Does Dan Petry like fruit?


So I’m in the Union Square Barnes & Noble, checking out the new releases. My friend Howard Bryant, one of the best writers out there, has a new biography, The Last Hero, on Hank Aaron that looks fantastic. A couple of months ago I’d read one of the chapters as a favor to Howard (not that he needed my insight), and I was blown away. The guy can flat out write and report.

The other book in front of me is Reggie Jackson: The Life and Thunderous Career of Baseball’s Mr. October. The author is Dayn Perry, a columnist for I’ve never heard of Dayn, but someone mentioned there was a Reggie bio in the works. I was riveted.

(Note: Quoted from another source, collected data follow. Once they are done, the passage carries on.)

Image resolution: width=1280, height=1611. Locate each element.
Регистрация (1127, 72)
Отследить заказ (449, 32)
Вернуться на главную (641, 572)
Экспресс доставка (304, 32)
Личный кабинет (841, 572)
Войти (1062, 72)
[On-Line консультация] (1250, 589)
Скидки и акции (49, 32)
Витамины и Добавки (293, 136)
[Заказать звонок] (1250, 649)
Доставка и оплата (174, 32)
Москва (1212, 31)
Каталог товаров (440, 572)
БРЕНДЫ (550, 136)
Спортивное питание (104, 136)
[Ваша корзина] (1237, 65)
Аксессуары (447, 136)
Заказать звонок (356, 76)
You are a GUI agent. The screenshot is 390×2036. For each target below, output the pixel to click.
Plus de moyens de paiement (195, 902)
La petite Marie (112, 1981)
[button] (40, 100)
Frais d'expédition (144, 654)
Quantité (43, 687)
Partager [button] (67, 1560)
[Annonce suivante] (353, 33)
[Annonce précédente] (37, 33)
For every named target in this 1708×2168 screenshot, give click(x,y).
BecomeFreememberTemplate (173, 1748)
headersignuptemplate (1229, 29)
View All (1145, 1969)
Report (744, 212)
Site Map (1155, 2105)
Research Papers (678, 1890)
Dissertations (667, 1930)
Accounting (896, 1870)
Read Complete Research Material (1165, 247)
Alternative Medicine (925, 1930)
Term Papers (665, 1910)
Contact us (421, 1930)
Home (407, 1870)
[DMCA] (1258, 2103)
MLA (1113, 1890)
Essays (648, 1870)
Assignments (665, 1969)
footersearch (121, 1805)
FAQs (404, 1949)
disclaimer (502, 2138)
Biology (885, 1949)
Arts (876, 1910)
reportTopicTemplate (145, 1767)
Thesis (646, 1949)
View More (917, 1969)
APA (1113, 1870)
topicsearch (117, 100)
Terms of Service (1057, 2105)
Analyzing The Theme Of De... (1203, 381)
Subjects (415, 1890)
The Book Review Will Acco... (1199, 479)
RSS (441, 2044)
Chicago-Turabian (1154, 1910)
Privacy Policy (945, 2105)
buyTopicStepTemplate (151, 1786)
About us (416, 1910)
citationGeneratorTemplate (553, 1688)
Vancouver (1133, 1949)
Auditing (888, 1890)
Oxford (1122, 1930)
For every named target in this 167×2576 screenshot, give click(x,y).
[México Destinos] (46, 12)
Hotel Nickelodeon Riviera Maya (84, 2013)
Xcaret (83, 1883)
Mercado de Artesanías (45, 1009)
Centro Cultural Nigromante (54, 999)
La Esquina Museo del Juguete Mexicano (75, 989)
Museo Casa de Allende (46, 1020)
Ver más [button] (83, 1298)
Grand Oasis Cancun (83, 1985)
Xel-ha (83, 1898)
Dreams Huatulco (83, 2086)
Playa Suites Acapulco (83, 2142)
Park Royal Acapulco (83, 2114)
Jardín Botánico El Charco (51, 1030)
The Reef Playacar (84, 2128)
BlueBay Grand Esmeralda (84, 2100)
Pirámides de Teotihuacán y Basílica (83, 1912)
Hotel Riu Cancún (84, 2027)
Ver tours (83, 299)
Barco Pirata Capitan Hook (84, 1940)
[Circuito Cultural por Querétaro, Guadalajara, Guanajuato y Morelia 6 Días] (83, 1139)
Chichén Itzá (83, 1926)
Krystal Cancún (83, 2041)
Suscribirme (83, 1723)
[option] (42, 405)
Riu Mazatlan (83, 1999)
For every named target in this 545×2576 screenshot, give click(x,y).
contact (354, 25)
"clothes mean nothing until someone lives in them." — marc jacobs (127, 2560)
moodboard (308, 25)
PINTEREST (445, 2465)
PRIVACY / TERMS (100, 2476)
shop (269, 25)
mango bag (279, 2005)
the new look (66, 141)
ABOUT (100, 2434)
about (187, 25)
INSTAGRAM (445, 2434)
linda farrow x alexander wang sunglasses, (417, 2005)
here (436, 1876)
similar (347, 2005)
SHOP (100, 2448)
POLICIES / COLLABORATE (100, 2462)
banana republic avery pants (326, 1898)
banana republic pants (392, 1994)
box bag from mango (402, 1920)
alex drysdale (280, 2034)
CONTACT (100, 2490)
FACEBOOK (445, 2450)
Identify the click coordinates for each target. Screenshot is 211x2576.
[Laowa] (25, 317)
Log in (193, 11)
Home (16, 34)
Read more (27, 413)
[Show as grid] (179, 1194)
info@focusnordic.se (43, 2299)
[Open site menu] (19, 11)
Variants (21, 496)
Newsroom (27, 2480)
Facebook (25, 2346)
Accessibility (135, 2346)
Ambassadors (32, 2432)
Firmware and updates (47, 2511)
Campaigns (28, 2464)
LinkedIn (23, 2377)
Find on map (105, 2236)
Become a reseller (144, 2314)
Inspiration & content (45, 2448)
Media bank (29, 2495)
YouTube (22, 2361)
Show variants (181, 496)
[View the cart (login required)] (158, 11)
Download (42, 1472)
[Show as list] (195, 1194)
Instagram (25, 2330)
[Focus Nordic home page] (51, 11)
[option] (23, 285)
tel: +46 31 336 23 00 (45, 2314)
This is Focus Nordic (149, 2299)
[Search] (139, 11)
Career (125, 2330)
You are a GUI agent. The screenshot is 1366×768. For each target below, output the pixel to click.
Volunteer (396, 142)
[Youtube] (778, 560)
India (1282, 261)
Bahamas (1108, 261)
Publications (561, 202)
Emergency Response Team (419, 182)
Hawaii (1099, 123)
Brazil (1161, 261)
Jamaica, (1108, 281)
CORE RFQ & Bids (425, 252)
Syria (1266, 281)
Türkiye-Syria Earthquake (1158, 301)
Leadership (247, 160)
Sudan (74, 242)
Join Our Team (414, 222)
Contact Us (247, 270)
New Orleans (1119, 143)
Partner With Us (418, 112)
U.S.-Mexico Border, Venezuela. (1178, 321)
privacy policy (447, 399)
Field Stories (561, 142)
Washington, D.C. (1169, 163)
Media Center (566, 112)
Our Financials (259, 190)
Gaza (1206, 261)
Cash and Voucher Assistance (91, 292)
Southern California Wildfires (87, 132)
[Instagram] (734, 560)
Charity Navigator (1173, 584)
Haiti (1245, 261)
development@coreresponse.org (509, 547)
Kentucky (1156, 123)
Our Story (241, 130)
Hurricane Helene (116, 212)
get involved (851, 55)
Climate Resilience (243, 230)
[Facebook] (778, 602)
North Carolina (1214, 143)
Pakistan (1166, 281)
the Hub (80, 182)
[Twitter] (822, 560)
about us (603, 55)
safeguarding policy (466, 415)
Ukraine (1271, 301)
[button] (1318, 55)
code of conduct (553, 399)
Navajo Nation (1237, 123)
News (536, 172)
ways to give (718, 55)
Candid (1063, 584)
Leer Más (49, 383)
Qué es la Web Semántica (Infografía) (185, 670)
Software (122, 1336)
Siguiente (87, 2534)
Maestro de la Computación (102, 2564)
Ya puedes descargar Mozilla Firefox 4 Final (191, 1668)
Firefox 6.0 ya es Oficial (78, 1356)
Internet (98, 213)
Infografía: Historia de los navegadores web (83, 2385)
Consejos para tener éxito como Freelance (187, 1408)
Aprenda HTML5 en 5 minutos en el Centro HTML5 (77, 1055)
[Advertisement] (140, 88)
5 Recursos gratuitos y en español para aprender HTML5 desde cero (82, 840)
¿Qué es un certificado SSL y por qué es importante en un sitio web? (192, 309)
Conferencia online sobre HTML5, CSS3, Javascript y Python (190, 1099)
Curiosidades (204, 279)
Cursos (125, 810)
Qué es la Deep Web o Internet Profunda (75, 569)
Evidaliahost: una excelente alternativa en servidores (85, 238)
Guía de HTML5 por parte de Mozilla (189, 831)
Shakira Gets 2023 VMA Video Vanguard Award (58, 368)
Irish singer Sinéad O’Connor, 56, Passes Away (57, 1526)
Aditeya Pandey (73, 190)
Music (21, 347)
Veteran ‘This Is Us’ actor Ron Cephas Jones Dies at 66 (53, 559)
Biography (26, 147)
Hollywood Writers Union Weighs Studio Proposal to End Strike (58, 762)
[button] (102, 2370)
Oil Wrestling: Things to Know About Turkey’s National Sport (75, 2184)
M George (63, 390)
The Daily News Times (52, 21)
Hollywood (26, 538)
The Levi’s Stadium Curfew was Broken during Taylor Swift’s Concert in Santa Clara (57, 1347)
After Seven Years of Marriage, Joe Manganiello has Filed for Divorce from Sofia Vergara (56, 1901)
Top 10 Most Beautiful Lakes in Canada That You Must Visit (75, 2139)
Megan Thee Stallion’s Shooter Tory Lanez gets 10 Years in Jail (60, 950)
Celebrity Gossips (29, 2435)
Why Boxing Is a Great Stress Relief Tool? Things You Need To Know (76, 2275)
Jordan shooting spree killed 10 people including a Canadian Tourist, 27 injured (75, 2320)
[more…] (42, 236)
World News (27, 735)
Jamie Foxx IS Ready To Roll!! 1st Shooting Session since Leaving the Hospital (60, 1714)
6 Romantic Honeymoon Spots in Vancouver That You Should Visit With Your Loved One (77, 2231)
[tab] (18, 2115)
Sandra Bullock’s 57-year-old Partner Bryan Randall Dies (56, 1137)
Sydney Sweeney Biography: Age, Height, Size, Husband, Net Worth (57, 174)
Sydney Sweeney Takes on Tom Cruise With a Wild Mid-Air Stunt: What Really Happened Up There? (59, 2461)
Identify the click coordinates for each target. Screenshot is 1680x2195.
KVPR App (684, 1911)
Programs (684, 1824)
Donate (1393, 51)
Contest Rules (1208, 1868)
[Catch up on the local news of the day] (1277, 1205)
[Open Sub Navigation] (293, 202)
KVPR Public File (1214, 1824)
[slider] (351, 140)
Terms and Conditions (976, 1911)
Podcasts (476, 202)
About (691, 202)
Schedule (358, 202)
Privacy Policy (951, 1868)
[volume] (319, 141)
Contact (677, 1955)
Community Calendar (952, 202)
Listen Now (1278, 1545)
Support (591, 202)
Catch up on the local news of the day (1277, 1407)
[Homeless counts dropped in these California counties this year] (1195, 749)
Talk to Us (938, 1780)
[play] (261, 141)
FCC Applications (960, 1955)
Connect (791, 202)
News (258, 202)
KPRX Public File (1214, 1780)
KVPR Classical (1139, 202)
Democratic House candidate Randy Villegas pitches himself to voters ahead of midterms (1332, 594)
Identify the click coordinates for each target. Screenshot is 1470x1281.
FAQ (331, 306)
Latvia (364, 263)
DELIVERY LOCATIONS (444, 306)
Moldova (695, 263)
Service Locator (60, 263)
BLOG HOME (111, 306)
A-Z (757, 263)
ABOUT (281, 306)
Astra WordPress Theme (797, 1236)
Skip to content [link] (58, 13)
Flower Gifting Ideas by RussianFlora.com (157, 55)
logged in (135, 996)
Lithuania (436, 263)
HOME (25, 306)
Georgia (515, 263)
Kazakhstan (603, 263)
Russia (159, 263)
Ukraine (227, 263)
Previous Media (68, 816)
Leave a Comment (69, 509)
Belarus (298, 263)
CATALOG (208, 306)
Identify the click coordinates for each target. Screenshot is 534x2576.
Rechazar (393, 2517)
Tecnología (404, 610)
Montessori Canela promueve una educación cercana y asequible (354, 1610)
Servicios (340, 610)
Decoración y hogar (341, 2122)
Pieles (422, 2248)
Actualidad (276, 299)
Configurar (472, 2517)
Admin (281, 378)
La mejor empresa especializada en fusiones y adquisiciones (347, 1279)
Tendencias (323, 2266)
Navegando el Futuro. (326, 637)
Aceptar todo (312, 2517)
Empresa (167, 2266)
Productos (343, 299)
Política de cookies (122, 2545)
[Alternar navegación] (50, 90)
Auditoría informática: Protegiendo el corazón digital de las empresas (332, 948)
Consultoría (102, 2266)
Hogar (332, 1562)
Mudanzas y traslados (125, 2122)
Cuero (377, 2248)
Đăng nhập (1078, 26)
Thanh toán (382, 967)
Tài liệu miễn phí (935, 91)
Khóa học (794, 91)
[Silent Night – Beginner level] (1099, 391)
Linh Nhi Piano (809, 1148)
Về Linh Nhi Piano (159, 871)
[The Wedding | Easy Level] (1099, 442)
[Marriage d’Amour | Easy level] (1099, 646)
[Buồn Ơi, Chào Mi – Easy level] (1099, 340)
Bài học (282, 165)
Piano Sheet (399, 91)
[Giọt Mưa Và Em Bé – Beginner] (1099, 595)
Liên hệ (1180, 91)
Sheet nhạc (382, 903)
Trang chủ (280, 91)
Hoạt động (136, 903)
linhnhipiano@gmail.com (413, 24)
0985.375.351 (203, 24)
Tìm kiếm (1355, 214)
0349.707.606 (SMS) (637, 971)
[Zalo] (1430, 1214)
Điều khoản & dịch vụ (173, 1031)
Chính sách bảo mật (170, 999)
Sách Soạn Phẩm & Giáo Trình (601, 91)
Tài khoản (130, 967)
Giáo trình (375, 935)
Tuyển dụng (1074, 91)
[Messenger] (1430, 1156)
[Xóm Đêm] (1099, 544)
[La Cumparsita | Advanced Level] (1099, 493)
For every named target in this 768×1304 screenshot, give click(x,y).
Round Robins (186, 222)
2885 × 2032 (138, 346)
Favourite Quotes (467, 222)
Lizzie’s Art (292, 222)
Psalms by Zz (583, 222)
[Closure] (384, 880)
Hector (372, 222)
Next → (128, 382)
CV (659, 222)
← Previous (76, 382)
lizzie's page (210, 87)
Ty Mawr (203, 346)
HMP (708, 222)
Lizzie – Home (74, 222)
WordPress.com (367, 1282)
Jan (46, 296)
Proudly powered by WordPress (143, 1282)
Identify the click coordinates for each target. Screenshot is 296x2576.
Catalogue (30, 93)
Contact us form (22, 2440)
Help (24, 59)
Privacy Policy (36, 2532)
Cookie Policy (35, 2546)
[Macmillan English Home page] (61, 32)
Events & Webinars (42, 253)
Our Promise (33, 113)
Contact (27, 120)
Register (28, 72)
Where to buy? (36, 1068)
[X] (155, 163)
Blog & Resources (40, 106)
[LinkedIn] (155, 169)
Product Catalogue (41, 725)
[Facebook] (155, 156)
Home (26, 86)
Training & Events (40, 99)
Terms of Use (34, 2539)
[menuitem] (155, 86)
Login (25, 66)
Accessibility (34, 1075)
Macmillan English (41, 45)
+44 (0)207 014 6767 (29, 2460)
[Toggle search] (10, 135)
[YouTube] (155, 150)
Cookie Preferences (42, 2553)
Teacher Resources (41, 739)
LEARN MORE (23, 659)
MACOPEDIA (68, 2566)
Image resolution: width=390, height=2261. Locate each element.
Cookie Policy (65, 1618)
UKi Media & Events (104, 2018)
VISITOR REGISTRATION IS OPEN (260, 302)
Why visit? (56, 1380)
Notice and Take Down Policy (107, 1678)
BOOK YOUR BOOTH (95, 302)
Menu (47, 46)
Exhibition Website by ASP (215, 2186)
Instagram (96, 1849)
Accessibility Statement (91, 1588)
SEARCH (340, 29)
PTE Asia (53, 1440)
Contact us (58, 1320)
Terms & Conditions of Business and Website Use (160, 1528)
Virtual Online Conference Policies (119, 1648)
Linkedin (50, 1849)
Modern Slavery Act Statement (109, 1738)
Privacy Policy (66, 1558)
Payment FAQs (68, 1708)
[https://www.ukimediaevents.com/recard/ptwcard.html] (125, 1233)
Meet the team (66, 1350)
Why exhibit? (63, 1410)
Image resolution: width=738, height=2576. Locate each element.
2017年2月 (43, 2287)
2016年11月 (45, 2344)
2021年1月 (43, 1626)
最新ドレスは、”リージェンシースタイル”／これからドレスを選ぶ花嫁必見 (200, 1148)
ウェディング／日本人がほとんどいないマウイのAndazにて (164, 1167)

The thing looks good. Cool cover, lots of sourcing. One thing, however, throws me for a loop. On page 295, in the second paragraph of the NOTES ON SOURCING section, Perry writes the following: “At certain points in the book, I enter Reggie’s head and presume to communicate his thoughts. I do so in the service of the narrative, and any thoughts I relay, while ultimately assumptons of what I believe he may have felt at certain instances, are informed by the facts and by what I came to learn of Reggie’s inner workings.”

Uhm … uh … hmmm.

Now, before I go on, let me admit that—early in my career—I pulled similar crap. I would presume/assume to know what somebody was thinking, based on research and conversations with others. Here, however, is the problem: It’s impossible. Absolutely, positively impossible. Right now, as I write this, someone in the store might be thinking, “That guy is clearly focussed on the task at hand.” In fact, I’m actually wondering, “Does Dan Petry like fruit?” In other words, presuming thought is a gimmick, and a pretty weak one. It’s a lazy device. And anyone who has criticized me for doing it in the past was 100% in the right. If someone literally states, “I was thinking so-and-so,” well, that’s fair. But to guess a thought … to presume such knowledge based on research—no, no, no. Can’t have it.

That’s why guys like Bryant and Jonathan Eig (author of Get Capone!) and Leigh Montville and Mark Kriegel lead my list as the greats of the sports book genre. They don’t rely on gimmicks or cut corners. They report the hell out of something and let the material speak louder than the writing devices.

I’m not trying to kill Perry here, because I understand the temptation. But is it a bad way to go? Yup, it is.